The B.C. small town of your dreams has a “ferry-tale” history.
By Bob Keating
Every year, a half million visitors are unloaded at Robin Goldsbury’s doorstep. Goldsbury has to entice them in with cold beer, hot food and a bed if they decide to stay a while in Balfour. “We get people delivered to our door; the rest is up to us.”
Goldsbury runs the Dock ‘n’ Duck Pub, Grill & Lodge, the longest-running business at the Balfour ferry terminal, the heart of the community. It was built 74 years ago to service customers getting off the Kootenay Lake Ferry, which crosses from Balfour to the Crawford Bay area, north of Creston. Local lore maintains that it’s the longest-running free ferry ride in the world, and so far no one has stepped up to challenge that assertion.

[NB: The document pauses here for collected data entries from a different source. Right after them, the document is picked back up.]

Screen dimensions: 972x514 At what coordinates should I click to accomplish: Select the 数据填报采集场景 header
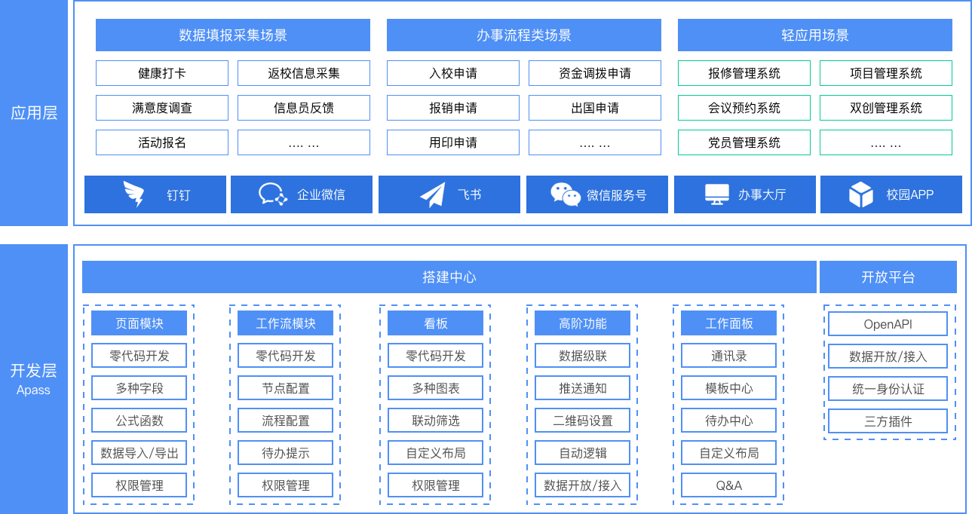pos(232,35)
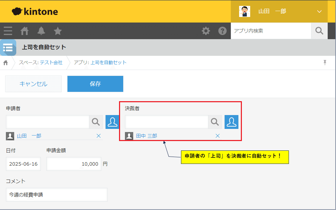Image resolution: width=336 pixels, height=210 pixels.
Task: Remove 山田 一郎 from 申請者
Action: coord(99,136)
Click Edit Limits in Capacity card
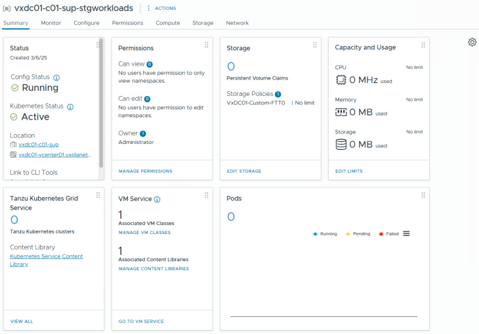Screen dimensions: 479x334 (x=348, y=171)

Balfour is a spectacular unincorporated community that winds along Kootenay Lake, dotted with white sand beaches, historic old cottages and stunning new builds. “What I think keeps people or brings people here is it’s just the right mix of a farming community, a retirement community, a tourist destination and a bedroom community of Nelson,” says Josh Smienk, whose family has lived in Balfour for decades.
Balfour was founded by Charles Busk, a wealthy Englishman who moved to Canada in 1888 and claimed 200 acres, laid out a town and named it after Lord Balfour of Britain. He intended it to be the centre of the West Kootenay, which never quite happened, but it has become a thriving bedroom community of Nelson. Less than a thousand people call Balfour home in the off season and it balloons to at least twice that in summer.
Just down the highway from the ferry terminal is Kokanee Creek Provincial Park, with three campsites ringed by beaches, playgrounds and nature trails. High in the mountains above is the magnificent Kokanee Glacier Park, one of the most scenic provincial parks in B.C. Balfour is also home to an 18-hole championship golf course (and the course-adjacent Queens Bay Resort residential community) and 20 minutes away from a dip in Ainsworth Hot Springs.
A new ferry is being built in Nelson for the Balfour run, and millions more will be invested in the terminal itself. Will the new ferry fundamentally change the nature of Balfour? No, says Dock ‘n’ Duck’s Goldsbury. “Many people come to take the ferry” currently, she agrees, “but what is wonderful about Balfour is we have everything you need here.”
Longtime resident Smienk, who served as a Regional District director for 25 years, agrees: “It’s a beautiful rural setting, you are close to recreation and close to the lake … it’s just peaceful and quiet, and there is a feeling of community here.”